*** INFORMATION
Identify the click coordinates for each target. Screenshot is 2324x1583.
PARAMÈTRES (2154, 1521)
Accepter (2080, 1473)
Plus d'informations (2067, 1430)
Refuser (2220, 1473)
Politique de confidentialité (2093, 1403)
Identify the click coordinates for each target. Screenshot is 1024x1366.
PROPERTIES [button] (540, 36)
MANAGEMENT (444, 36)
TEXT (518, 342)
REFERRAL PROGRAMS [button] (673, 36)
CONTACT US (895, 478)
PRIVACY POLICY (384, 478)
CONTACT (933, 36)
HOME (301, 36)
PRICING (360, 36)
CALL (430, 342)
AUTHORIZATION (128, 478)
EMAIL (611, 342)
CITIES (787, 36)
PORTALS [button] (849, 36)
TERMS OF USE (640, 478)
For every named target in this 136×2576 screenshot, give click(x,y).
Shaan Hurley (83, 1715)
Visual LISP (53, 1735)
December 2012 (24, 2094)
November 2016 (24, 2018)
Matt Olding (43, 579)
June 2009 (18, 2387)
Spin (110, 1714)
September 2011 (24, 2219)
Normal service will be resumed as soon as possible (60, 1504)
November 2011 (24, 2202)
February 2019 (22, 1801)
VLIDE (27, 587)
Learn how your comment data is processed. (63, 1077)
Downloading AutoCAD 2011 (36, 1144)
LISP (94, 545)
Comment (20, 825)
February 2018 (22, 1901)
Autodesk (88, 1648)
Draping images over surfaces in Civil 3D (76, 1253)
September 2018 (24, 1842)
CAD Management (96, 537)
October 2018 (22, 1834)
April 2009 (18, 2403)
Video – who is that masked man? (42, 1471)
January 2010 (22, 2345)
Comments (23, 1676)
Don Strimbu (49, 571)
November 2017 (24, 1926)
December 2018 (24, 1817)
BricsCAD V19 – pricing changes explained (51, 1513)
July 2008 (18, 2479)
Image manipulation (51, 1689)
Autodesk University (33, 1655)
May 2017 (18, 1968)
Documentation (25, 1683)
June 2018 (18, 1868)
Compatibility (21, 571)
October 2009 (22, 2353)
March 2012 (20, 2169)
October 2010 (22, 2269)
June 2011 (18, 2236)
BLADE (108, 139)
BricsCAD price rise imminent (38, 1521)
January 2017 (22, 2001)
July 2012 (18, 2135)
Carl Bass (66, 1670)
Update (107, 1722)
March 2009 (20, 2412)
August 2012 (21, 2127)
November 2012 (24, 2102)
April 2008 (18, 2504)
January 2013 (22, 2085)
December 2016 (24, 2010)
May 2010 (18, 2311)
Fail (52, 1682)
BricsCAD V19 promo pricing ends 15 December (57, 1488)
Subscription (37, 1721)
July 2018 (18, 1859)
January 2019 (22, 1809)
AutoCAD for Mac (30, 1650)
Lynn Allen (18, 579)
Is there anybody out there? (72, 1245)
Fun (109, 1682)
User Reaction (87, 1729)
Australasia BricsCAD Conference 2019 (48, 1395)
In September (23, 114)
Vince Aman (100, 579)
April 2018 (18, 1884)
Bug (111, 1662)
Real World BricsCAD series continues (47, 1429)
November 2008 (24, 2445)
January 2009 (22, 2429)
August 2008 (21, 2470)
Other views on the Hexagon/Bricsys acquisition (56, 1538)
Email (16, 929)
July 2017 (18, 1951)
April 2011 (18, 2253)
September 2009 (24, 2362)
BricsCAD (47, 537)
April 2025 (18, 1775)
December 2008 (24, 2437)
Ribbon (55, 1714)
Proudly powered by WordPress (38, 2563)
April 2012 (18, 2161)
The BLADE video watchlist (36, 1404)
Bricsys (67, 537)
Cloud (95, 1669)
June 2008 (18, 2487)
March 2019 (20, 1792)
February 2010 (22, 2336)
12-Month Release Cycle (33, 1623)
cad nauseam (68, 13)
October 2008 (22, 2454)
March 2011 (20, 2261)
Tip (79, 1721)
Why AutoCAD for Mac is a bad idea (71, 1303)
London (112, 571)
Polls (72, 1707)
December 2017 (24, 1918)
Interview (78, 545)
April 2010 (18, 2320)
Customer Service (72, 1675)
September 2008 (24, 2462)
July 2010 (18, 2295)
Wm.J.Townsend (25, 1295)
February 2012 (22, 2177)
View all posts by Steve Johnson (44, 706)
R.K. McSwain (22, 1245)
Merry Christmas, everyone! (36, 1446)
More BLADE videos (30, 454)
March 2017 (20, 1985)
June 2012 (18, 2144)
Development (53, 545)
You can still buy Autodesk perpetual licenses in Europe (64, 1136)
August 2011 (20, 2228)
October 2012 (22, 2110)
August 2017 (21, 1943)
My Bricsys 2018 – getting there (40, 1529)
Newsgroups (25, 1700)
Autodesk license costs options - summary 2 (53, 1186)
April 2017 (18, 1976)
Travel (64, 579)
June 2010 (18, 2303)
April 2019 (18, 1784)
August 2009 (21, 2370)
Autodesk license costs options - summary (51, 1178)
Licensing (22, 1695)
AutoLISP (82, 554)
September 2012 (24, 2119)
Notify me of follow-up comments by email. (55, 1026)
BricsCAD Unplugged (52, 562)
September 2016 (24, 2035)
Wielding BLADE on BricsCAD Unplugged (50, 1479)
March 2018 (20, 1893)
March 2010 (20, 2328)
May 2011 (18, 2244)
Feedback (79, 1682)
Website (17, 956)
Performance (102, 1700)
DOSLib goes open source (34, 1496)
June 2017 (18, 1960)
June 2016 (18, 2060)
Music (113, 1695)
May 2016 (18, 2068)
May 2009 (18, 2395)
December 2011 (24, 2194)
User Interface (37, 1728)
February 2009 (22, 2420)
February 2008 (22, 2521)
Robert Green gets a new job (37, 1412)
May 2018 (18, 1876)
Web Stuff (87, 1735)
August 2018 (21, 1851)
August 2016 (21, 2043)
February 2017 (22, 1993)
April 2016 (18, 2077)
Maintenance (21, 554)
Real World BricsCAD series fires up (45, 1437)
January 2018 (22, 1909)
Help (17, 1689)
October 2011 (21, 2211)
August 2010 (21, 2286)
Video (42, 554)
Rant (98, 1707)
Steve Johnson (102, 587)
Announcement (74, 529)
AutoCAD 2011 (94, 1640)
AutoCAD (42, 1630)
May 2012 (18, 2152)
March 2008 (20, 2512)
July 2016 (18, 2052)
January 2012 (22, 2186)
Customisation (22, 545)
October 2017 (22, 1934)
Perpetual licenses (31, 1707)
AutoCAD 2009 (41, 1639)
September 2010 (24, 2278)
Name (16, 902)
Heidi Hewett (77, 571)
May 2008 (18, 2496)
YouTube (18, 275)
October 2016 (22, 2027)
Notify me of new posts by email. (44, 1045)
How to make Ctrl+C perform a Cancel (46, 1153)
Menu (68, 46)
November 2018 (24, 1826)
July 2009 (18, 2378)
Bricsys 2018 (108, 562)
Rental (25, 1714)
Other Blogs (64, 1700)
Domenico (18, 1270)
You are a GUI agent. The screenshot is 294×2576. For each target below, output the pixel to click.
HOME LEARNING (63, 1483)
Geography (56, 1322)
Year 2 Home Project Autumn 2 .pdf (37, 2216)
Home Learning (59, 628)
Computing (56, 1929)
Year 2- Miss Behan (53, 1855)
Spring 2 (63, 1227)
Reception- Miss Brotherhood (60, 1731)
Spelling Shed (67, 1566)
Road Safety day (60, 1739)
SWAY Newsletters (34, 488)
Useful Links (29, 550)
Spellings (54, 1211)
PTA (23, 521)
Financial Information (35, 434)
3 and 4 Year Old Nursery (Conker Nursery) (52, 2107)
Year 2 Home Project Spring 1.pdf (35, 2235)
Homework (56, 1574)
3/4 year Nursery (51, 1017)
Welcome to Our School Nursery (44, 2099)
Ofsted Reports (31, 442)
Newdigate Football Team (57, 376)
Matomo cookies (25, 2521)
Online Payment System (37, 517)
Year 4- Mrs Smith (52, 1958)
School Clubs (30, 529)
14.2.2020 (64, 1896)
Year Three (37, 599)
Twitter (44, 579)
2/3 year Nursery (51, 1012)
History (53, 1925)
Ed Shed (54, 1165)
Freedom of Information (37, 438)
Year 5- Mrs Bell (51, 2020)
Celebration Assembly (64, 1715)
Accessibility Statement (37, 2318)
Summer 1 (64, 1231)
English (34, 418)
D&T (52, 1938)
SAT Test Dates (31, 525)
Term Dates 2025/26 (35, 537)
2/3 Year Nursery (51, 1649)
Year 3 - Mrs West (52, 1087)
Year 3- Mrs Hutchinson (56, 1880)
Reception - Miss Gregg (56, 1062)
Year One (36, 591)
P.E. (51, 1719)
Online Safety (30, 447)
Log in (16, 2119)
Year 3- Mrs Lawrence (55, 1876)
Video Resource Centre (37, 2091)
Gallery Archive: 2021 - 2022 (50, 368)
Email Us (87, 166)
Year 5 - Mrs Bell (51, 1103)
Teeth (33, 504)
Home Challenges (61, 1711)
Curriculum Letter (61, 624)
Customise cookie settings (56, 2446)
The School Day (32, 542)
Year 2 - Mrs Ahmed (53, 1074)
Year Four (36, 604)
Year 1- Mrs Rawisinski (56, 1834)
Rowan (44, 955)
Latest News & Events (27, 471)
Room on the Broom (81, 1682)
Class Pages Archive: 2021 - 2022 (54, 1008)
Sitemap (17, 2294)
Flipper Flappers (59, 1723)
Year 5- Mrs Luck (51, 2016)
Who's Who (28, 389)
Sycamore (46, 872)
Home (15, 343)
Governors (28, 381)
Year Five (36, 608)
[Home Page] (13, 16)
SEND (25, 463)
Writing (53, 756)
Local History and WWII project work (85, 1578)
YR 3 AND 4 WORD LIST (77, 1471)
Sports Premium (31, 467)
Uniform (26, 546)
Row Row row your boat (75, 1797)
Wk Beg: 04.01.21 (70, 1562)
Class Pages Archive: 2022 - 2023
******
◆ ABOUT THIS TASK
Looking at the entries above, can you reproduce exactly the lines from the one that holds "Year Three (37, 599)" through the one that holds "YR 3 AND 4 WORD LIST (77, 1471)", and only those?

◆ RESULT
Year Three (37, 599)
Twitter (44, 579)
2/3 year Nursery (51, 1012)
History (53, 1925)
Ed Shed (54, 1165)
Freedom of Information (37, 438)
Year 5- Mrs Bell (51, 2020)
Celebration Assembly (64, 1715)
Accessibility Statement (37, 2318)
Summer 1 (64, 1231)
English (34, 418)
D&T (52, 1938)
SAT Test Dates (31, 525)
Term Dates 2025/26 (35, 537)
2/3 Year Nursery (51, 1649)
Year 3 - Mrs West (52, 1087)
Year 3- Mrs Hutchinson (56, 1880)
Reception - Miss Gregg (56, 1062)
Year One (36, 591)
P.E. (51, 1719)
Online Safety (30, 447)
Log in (16, 2119)
Year 3- Mrs Lawrence (55, 1876)
Video Resource Centre (37, 2091)
Gallery Archive: 2021 - 2022 (50, 368)
Email Us (87, 166)
Year 5 - Mrs Bell (51, 1103)
Teeth (33, 504)
Home Challenges (61, 1711)
Curriculum Letter (61, 624)
Customise cookie settings (56, 2446)
The School Day (32, 542)
Year 2 - Mrs Ahmed (53, 1074)
Year Four (36, 604)
Year 1- Mrs Rawisinski (56, 1834)
Rowan (44, 955)
Latest News & Events (27, 471)
Room on the Broom (81, 1682)
Class Pages Archive: 2021 - 2022 (54, 1008)
Sitemap (17, 2294)
Flipper Flappers (59, 1723)
Year 5- Mrs Luck (51, 2016)
Who's Who (28, 389)
Sycamore (46, 872)
Home (15, 343)
Governors (28, 381)
Year Five (36, 608)
[Home Page] (13, 16)
SEND (25, 463)
Writing (53, 756)
Local History and WWII project work (85, 1578)
YR 3 AND 4 WORD LIST (77, 1471)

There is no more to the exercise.